▶ ABOUT THIS EXERCISE
Copy every line below that has the word "table" in it.

▶ RECORDS FOR THE EXERCISE
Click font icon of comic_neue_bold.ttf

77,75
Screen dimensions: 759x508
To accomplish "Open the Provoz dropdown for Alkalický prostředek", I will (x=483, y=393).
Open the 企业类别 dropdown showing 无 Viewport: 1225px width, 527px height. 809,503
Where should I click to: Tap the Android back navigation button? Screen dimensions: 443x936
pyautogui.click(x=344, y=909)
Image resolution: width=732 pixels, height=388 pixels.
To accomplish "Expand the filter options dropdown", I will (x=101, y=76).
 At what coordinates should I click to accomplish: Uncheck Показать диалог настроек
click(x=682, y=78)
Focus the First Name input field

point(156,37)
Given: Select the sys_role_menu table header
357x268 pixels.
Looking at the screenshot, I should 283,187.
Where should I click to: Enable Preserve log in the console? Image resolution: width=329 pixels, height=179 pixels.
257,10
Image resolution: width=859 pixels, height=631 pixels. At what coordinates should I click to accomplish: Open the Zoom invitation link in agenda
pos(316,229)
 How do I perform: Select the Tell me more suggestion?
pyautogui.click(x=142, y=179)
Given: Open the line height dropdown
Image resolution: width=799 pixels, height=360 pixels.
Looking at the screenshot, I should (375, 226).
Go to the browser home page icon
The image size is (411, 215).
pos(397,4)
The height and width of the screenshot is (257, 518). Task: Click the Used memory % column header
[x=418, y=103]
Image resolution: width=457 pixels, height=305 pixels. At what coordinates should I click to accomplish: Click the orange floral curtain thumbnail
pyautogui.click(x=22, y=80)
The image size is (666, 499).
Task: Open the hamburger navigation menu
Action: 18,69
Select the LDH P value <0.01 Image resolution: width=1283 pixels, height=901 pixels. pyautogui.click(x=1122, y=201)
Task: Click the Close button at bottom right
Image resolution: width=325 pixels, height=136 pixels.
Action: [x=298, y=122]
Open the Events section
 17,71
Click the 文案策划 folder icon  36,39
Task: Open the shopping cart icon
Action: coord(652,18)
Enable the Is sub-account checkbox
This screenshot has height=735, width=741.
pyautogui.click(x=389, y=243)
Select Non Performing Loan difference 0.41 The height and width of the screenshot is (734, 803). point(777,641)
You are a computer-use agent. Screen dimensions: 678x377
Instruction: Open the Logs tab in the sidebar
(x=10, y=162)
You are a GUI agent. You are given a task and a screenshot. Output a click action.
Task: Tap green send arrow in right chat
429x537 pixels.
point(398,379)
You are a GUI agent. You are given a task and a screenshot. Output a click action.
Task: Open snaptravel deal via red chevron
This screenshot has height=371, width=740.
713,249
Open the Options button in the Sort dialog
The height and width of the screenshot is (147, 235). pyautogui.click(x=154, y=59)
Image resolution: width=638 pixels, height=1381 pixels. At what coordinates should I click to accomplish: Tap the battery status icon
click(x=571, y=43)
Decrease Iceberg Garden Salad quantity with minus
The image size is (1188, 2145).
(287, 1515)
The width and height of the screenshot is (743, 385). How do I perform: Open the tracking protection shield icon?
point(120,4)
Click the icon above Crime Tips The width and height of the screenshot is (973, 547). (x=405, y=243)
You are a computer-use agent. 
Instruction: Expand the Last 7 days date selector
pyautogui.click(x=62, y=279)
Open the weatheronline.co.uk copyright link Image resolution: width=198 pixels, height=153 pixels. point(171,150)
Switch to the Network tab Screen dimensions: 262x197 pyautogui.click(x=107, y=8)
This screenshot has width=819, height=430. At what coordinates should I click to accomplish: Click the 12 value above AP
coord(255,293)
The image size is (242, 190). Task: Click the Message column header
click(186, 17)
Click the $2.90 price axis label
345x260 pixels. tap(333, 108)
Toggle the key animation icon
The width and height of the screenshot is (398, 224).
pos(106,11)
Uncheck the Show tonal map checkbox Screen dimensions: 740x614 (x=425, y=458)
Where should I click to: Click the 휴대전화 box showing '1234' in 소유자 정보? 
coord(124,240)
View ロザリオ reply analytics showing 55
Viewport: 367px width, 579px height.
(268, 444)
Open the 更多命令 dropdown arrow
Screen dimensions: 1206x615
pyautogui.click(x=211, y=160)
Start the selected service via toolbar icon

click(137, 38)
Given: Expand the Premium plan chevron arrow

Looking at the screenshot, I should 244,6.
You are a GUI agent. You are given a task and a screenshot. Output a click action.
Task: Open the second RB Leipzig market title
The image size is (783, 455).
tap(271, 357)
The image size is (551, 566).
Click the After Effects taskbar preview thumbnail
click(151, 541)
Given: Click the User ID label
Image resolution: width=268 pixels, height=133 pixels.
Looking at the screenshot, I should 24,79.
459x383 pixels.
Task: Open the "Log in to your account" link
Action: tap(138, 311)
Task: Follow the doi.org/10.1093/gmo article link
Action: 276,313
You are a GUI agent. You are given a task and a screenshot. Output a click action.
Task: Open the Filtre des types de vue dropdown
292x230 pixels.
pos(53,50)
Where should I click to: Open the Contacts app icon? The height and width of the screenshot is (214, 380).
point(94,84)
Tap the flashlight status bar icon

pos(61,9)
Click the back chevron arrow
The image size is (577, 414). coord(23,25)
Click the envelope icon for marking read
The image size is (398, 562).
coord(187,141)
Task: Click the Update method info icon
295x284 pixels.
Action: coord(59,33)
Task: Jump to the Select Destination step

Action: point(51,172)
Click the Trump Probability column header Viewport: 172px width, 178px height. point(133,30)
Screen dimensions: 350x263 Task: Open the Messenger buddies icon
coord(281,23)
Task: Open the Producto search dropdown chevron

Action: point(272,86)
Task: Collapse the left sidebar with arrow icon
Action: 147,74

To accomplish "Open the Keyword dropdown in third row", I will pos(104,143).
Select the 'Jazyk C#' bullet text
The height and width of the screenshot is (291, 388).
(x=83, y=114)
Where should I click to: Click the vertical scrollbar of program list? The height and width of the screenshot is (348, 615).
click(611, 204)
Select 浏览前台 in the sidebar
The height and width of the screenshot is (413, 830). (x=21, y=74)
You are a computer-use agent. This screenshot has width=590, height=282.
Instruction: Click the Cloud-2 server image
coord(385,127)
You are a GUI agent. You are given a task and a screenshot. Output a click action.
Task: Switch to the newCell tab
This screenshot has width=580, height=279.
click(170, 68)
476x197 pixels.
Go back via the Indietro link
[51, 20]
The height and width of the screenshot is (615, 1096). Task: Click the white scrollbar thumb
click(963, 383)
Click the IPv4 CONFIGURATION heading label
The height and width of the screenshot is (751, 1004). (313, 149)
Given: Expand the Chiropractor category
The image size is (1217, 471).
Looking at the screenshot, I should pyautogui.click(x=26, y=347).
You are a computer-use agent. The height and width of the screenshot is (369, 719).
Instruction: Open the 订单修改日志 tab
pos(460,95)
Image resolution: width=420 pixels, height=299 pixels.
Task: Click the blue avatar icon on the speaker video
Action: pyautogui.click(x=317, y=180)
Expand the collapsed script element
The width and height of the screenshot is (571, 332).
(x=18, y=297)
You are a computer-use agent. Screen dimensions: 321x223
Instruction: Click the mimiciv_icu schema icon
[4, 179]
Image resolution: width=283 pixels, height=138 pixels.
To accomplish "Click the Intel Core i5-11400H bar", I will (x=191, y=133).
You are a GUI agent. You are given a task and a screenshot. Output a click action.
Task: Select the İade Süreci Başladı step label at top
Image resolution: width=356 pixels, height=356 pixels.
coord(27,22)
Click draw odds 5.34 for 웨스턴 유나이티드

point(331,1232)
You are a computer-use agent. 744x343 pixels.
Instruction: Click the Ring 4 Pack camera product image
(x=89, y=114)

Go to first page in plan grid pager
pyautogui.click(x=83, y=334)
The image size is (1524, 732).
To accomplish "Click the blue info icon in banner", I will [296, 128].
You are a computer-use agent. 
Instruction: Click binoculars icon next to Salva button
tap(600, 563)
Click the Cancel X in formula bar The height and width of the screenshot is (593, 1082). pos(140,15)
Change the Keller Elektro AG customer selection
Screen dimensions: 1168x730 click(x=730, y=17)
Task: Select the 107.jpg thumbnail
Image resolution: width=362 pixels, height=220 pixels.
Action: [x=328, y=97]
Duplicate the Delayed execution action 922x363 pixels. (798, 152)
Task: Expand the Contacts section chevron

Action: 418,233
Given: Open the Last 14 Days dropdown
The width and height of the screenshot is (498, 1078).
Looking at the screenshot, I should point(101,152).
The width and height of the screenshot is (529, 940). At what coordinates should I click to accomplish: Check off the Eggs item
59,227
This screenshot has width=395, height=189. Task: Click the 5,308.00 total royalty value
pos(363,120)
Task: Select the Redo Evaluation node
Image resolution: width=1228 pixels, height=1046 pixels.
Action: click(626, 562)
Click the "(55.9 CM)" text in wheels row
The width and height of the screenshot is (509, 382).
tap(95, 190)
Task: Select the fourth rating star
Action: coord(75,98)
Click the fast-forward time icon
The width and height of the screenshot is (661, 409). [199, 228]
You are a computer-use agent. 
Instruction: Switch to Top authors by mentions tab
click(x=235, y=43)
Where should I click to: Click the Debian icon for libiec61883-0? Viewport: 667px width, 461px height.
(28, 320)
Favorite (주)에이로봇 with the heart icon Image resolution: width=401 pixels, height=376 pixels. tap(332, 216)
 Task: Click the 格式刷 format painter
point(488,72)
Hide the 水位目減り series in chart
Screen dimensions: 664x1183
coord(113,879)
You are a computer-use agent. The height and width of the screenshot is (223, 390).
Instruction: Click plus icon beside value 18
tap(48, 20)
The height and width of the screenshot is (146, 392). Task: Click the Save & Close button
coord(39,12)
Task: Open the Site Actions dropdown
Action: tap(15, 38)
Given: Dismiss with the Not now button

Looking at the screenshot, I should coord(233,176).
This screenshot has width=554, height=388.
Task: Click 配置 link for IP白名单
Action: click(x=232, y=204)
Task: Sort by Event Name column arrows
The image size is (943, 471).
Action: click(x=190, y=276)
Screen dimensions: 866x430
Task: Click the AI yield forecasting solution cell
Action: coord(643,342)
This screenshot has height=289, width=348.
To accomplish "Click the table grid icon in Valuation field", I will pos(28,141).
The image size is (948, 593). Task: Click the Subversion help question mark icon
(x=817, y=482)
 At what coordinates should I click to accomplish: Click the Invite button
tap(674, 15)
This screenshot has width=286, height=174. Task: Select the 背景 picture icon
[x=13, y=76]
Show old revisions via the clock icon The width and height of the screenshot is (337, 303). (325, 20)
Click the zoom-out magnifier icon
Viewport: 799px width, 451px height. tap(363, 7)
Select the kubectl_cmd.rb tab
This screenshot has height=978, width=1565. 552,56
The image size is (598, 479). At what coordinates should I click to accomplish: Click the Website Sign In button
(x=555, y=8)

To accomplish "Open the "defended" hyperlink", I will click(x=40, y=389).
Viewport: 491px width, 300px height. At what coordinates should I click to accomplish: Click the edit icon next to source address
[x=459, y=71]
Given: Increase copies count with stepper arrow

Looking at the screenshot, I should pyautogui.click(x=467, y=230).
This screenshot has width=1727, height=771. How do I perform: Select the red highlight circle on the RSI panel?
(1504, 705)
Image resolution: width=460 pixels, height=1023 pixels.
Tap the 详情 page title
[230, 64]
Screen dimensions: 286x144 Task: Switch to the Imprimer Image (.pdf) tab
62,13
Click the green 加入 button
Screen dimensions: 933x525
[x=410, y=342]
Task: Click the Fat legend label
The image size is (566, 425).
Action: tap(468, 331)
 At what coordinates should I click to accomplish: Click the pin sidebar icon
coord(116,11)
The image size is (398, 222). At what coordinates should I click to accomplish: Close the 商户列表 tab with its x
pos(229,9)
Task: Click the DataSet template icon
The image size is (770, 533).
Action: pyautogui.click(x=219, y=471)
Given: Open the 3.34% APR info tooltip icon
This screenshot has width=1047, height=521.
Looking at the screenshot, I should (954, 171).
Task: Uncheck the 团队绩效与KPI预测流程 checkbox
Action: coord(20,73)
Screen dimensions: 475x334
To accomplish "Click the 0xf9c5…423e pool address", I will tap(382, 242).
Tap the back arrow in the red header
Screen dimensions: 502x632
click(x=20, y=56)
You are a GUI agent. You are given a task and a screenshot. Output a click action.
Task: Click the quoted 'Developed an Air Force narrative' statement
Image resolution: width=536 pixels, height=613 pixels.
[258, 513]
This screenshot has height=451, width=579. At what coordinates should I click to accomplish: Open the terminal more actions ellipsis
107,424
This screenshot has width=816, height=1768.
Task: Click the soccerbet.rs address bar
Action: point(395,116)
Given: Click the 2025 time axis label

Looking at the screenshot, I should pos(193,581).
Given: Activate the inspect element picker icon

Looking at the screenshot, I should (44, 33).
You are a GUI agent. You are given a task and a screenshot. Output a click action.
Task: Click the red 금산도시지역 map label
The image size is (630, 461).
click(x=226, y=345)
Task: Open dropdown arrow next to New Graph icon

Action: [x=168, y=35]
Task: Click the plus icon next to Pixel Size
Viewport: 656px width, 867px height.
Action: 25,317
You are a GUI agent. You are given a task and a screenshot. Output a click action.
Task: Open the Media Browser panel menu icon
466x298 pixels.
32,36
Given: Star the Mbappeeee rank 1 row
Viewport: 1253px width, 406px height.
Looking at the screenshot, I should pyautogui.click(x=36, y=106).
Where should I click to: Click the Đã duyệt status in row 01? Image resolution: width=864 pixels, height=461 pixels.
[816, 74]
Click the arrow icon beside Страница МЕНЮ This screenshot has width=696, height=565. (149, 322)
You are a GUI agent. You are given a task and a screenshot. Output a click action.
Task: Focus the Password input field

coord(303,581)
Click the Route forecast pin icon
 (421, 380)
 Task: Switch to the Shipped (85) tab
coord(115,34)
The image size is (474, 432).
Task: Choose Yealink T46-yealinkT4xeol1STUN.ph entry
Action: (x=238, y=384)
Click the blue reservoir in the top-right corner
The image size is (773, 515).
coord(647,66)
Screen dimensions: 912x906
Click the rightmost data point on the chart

▶ RESPONSE TO THIS EXERCISE
Given: Select the sys_role_menu table header
To accomplish "Click the table grid icon in Valuation field", I will pos(28,141).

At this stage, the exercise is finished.